## Requirement:
Would you repeat exactly the part of the listing below that runs from the line containing "How do I perform: Expand the 残り未完了項目 panel?" down to the line containing "Follow the Learn", inclusive, and nothing else?

## Task material:
═══

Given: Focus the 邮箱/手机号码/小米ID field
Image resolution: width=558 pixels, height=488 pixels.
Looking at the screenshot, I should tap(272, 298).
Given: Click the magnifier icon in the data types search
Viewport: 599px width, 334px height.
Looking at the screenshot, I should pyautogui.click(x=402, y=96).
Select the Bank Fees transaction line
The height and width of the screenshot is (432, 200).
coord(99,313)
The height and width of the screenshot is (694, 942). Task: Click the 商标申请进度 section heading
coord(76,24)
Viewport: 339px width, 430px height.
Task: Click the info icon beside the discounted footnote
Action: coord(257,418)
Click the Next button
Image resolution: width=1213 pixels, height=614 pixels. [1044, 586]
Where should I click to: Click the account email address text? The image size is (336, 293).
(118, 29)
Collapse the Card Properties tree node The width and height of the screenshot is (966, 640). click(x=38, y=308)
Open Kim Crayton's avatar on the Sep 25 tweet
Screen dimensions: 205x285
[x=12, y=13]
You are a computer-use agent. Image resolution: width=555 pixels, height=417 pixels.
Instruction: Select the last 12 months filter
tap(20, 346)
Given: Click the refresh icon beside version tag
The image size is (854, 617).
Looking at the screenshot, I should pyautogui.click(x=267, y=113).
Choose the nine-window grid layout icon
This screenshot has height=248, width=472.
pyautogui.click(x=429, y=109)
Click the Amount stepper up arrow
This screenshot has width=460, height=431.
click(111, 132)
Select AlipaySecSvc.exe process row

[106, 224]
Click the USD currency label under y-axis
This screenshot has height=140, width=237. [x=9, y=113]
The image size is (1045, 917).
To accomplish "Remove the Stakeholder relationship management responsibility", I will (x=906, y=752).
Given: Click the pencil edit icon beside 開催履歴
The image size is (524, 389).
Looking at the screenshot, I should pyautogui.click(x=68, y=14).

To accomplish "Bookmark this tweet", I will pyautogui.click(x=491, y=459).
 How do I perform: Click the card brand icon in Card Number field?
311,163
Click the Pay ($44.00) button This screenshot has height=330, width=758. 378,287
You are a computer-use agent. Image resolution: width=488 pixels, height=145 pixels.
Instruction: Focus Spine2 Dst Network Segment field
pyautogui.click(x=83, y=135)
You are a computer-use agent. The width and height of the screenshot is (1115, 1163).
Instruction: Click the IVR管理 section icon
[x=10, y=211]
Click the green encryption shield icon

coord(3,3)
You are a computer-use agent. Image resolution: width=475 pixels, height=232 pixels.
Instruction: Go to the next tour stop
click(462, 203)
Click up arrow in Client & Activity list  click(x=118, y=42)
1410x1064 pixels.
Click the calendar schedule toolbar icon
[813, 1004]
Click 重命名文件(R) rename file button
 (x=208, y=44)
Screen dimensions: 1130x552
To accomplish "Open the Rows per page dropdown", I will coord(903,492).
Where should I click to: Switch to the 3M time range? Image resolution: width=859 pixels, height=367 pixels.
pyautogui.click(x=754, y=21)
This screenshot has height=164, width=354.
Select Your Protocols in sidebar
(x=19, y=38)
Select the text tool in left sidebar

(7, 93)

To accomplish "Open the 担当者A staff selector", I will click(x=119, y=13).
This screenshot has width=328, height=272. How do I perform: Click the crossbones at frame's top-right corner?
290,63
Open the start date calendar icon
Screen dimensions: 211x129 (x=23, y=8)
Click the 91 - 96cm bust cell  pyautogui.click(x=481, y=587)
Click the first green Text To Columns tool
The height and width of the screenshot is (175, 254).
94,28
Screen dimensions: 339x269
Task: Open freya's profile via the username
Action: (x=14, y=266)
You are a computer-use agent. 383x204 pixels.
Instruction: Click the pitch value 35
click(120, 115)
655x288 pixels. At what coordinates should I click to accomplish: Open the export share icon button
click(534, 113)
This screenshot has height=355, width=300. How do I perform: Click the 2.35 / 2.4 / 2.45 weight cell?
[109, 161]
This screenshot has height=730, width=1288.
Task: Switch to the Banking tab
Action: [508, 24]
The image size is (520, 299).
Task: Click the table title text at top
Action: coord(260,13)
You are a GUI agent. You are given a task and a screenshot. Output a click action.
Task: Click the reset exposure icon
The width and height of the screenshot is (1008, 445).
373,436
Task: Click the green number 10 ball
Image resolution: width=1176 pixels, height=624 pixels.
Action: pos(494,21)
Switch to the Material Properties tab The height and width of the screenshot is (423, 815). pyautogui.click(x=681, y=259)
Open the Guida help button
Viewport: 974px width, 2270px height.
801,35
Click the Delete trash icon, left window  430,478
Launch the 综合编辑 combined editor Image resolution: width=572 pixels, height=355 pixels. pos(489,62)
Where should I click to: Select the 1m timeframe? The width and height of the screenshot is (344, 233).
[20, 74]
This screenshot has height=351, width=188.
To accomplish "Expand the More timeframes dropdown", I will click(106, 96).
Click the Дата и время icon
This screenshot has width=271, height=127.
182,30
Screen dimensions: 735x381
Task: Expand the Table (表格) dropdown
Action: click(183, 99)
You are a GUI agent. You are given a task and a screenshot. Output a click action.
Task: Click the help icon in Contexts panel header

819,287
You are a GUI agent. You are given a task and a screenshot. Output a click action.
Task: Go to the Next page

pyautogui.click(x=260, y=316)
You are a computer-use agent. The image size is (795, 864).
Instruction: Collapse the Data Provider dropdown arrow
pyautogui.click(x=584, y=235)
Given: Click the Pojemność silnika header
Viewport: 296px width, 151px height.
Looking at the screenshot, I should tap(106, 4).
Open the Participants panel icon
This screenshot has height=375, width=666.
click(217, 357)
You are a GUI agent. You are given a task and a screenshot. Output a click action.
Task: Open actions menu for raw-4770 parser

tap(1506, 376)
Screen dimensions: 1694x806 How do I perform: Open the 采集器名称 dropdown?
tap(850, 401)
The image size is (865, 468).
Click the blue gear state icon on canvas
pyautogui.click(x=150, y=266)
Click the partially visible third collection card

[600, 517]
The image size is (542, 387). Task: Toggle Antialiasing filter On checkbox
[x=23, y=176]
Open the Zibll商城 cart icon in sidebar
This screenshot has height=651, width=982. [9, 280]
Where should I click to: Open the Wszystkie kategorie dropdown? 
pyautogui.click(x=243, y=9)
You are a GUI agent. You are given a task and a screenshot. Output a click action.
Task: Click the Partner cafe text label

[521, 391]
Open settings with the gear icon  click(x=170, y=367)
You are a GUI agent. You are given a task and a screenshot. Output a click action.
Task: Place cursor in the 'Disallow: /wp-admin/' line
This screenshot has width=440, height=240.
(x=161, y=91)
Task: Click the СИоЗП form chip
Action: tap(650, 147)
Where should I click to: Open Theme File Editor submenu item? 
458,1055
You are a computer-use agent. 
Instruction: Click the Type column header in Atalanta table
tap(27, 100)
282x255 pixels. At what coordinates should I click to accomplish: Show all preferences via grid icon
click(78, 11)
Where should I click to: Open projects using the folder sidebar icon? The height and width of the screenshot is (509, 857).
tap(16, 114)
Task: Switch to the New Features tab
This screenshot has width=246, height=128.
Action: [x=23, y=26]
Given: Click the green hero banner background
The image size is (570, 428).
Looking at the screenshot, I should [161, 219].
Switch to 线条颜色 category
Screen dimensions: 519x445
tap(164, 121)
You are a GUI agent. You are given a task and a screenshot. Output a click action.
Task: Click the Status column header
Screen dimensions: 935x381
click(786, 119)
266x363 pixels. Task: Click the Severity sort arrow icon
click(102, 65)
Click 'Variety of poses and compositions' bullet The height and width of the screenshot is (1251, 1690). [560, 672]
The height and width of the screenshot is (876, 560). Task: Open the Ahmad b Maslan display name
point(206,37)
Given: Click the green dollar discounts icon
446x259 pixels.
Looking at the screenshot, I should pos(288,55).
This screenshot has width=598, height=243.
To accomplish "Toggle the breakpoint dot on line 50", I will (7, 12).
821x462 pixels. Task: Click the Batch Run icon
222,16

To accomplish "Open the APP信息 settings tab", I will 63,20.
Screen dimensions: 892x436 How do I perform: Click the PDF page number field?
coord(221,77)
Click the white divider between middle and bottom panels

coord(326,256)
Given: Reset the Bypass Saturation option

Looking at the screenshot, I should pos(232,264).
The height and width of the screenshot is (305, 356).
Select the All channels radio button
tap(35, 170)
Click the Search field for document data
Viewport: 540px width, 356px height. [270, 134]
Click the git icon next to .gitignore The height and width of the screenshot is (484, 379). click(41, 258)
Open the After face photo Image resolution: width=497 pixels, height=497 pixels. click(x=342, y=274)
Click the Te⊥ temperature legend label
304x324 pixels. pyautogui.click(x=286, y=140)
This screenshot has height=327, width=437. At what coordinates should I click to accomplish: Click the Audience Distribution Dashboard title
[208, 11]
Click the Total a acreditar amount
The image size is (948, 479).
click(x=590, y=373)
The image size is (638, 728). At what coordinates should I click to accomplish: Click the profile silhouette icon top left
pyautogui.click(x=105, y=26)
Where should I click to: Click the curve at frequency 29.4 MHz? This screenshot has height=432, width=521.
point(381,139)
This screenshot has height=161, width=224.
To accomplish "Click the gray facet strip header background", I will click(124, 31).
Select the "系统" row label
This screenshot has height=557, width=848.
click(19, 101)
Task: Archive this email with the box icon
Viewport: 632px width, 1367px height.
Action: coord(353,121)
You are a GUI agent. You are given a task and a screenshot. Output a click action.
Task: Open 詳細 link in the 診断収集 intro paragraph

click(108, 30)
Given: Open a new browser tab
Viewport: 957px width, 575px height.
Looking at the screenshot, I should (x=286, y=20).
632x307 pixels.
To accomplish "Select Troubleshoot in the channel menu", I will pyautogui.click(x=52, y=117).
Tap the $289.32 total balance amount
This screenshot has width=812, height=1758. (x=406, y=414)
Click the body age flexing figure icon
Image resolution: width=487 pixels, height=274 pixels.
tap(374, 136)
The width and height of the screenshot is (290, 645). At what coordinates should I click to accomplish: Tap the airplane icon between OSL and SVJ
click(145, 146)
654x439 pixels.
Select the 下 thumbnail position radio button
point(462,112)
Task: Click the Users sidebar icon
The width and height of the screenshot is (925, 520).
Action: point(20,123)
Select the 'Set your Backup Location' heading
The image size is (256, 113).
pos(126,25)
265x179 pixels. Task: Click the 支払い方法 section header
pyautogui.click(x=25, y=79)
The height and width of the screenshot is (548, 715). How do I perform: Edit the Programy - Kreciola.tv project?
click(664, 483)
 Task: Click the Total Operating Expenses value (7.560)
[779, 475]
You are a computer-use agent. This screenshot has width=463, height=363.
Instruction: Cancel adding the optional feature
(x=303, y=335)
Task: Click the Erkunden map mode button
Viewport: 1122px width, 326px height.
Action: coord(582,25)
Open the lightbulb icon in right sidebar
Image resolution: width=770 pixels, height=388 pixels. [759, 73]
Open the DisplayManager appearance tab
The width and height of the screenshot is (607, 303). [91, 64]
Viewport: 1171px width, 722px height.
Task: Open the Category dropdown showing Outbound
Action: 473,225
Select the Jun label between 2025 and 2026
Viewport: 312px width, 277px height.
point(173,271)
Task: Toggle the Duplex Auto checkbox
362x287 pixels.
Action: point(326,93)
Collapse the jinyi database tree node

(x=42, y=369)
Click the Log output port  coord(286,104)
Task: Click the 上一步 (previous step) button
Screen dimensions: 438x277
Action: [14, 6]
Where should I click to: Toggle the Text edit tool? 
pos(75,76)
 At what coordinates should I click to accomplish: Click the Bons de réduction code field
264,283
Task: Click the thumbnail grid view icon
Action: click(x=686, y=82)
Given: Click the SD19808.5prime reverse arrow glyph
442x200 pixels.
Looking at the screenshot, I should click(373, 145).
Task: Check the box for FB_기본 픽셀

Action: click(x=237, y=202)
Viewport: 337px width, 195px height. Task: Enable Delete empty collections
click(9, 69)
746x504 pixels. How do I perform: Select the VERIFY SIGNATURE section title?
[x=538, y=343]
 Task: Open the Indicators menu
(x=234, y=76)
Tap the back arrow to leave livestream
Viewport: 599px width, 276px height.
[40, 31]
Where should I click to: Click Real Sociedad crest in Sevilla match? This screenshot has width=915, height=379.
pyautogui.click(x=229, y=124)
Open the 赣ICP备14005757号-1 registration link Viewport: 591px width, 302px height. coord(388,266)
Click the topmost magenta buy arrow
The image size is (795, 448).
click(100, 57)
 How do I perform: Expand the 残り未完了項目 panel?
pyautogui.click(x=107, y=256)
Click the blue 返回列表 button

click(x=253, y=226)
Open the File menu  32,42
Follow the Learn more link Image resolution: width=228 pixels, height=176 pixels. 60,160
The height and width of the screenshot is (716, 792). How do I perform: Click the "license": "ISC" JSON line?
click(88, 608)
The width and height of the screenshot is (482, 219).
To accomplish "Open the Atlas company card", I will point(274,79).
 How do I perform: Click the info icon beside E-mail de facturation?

═══

## Response area:
 How do I perform: Expand the 残り未完了項目 panel?
pyautogui.click(x=107, y=256)
Click the blue 返回列表 button

click(x=253, y=226)
Open the File menu  32,42
Follow the Learn more link Image resolution: width=228 pixels, height=176 pixels. 60,160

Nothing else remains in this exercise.